Hesemann: Well, the massacres happened after the Turks searched the Armenian’s homes for weapons and used any weapon they found as an “evidence” for a conspiracy or planned revolt, which, of course, was nonsense – people on the countryside needed to have their guns for self-defense. Then all men were arrested, tortured, lead outside the towns or villages and were massacred. Well, how can you resettle the people if you kill all the men? This is the end of future generations. Without men, you can’t have families.
Then all the women, the elderly and the children were sent on foot to the new destination, hundreds of miles through the mountainous highlands of Anatolia, often enough with no food and water at all. Sometimes they were not even allowed to drink from the rivers they passed. They were raped and robbed, by mountain tribes, released prisoners and their own police guards, and of the few which survived those death marches – often enough only 5 percent – many were left completely nude, dirty and ashamed, under the hot Turkish sun and in the cold of the nights.
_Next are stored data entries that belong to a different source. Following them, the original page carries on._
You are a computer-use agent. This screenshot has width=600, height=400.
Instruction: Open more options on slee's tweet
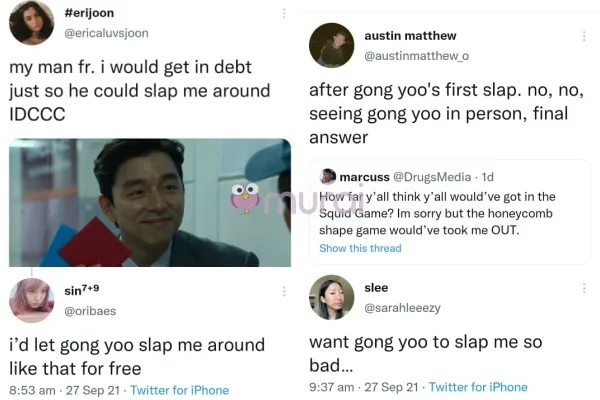[584, 288]
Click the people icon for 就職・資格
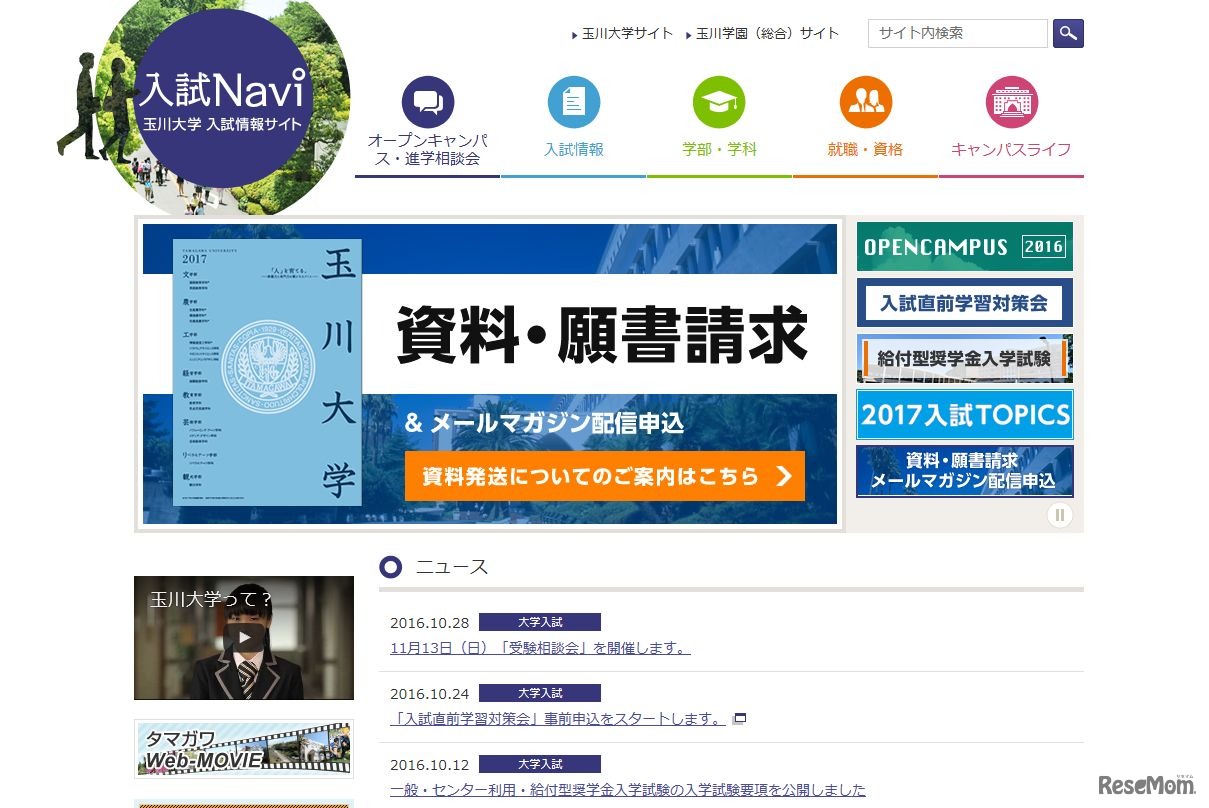The width and height of the screenshot is (1209, 808). click(x=865, y=102)
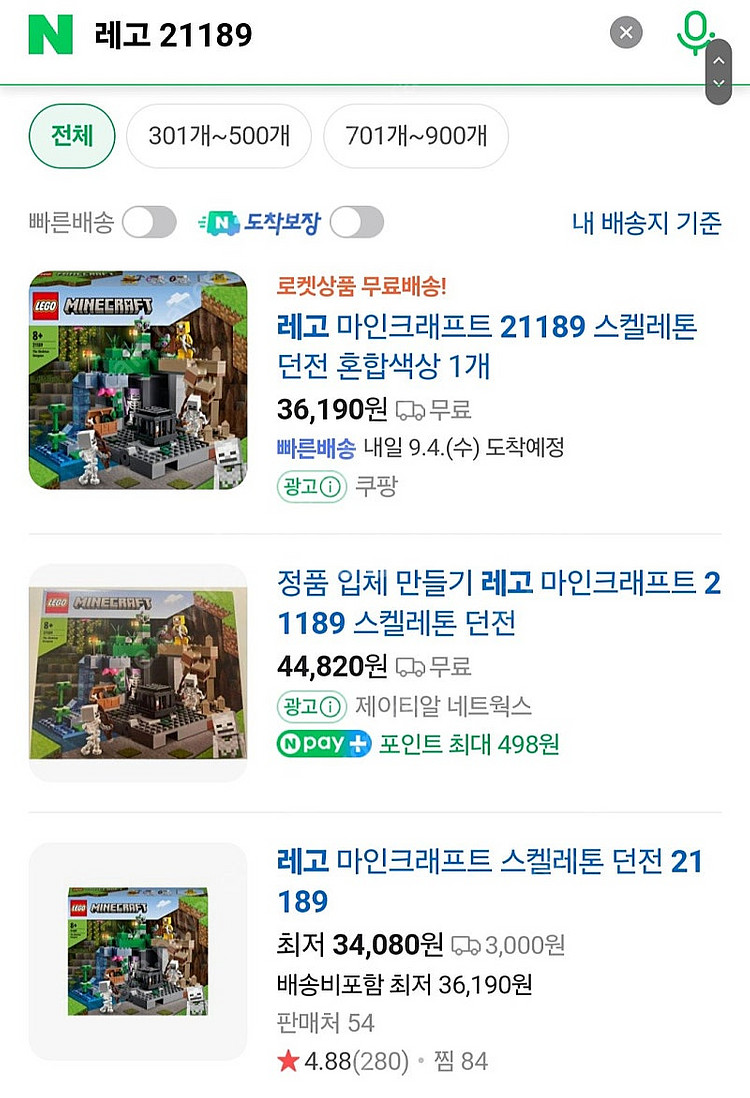Start voice search with microphone icon
The width and height of the screenshot is (750, 1098).
[694, 32]
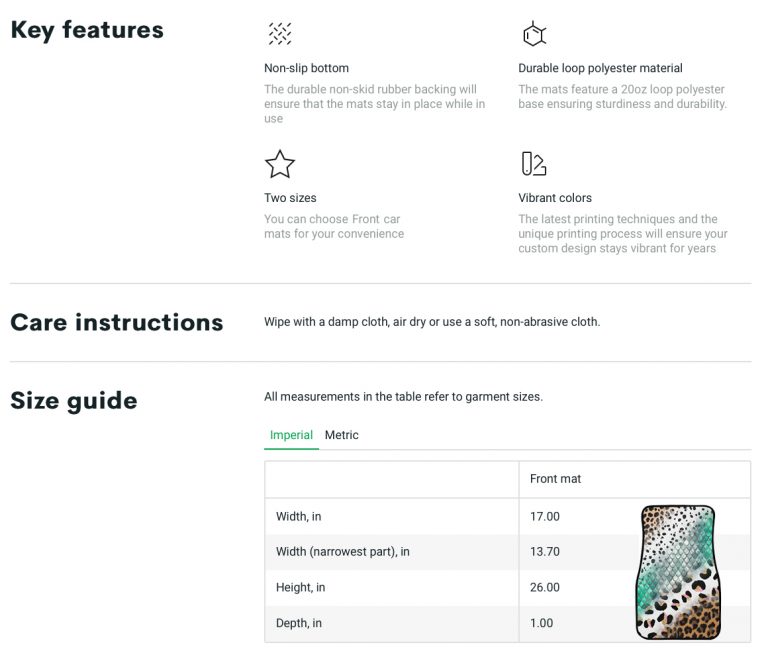Switch to the Metric tab
Viewport: 768px width, 653px height.
click(x=341, y=435)
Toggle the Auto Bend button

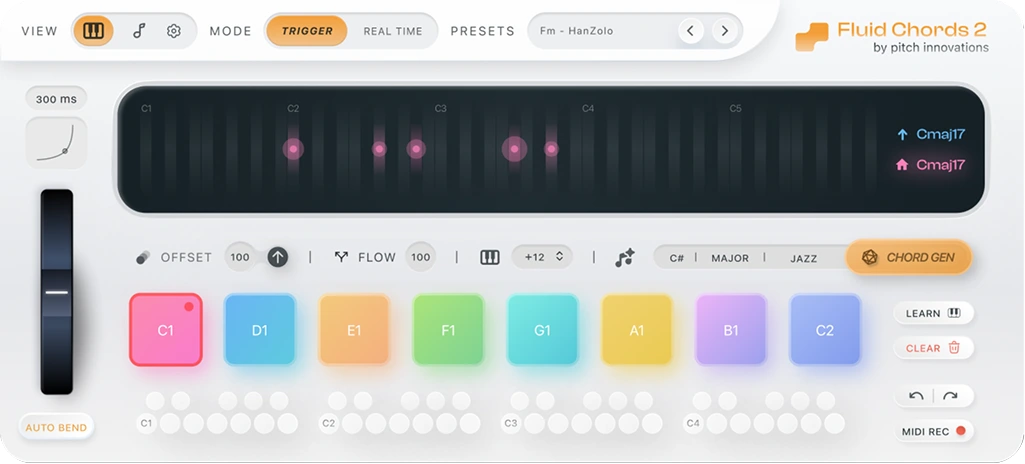point(56,427)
Still some 350,000 who arrived in the Syrian Desert were put into concentrations camps, with no food and very little water and deadly epidemics going around. And those who survived for another half a year were sent on new death marches deeper into the desert or were just massacred.So at the end, maybe a couple tens of thousands survived. Many of them orphans. Benedict XV later donated two orphanages to give at least some of them shelter.
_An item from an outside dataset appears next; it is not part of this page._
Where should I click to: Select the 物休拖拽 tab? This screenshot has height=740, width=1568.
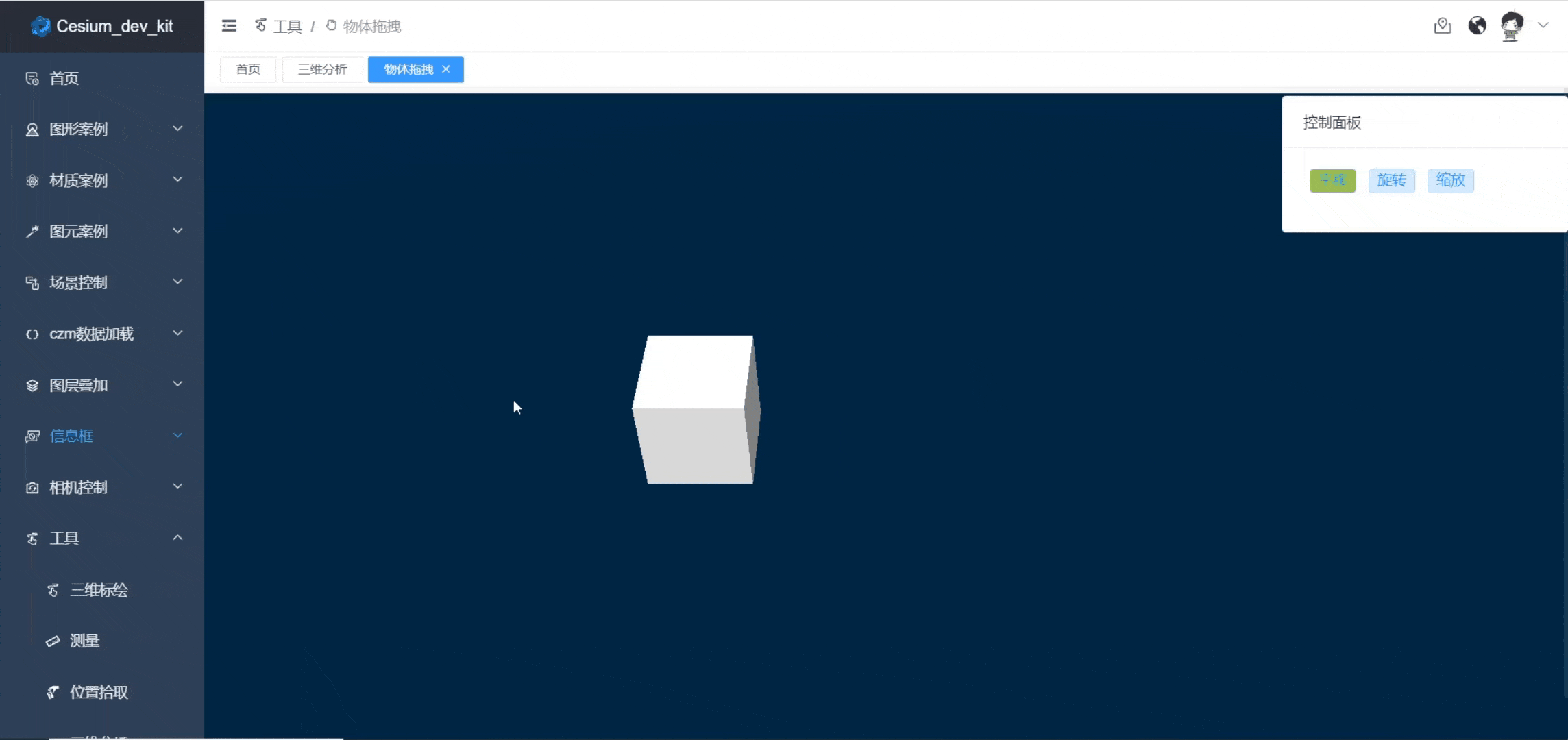tap(409, 69)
If you read the eyewitness testimony, this is really heartbreaking. You read even of nuns who were raped and all their clothes were stolen. Many of them went mad afterward because they couldn’t handle all these terrible experiences. Mothers threw their children into gorges, into rivers, to kill them, so they wouldn’t have to suffer as much as they suffered. Suicides were in the daily order.
For a couple of months, the populations of Mosul and other cities were warned by the government, the Muslim population of course, not to drink any water from the river because it was polluted by the thousands of corpses which were drafting down the Euphrates and the Tigris rivers. All of this is very well documented. But it is still officially denied by the Turkish government.
ZENIT: Can you elaborate on this?
Hesemann: For example, if you read a book by the department of Tourism of the Republic of Turkey “2,000 years of Turkish history”– a strange title since Turkey has more than 5000 years of documented history – you read the following quote: “The Ottoman government decided to immigrate the Armenians who were involved in the uprising to a safer place, namely Syria and Lebanon … The immigration process was carried out in a successful way as most of the Armenians were safely transferred to Syria”, you can only call this a cynical lie!
And as passionately, the Turkish government tries to do everything to suppress the treatment of the Armenian genocide in the schoolbooks of the free world, or to prevent recognition of the Armenian genocide as genocide.
Of course, the term genocide can be discussed, but according to the definition by the United Nations any mass killing of a group or population, also if it is a religious group, is termed “genocide”.
Because in the end, Armenians weren’t killed because they were Armenian, but because they were Christians. Armenian women were even offered to be spared if they convert to Islam. They were then married into Turkish households or sold on slave markets or taken as sex slaves into brothels for Turkish soldiers, but at least they survived. A whole group of Islamized Crypto-Armenians was created by this offer to embrace Islam. But at least it shows that the Armenians were not killed because they were Armenians, but because they were Christians, and for the same reason the Syrian Christians were killed too.
ZENIT: So based on the statistics, how should it be considered?
Hesemann: It was both: A genocide by definition of the United Nations and, at the same time, the greatest persecution of Christians in history, when altogether 2.5 million were killed – 1.5 million Armenians and about one million Syrian and Greek Christians.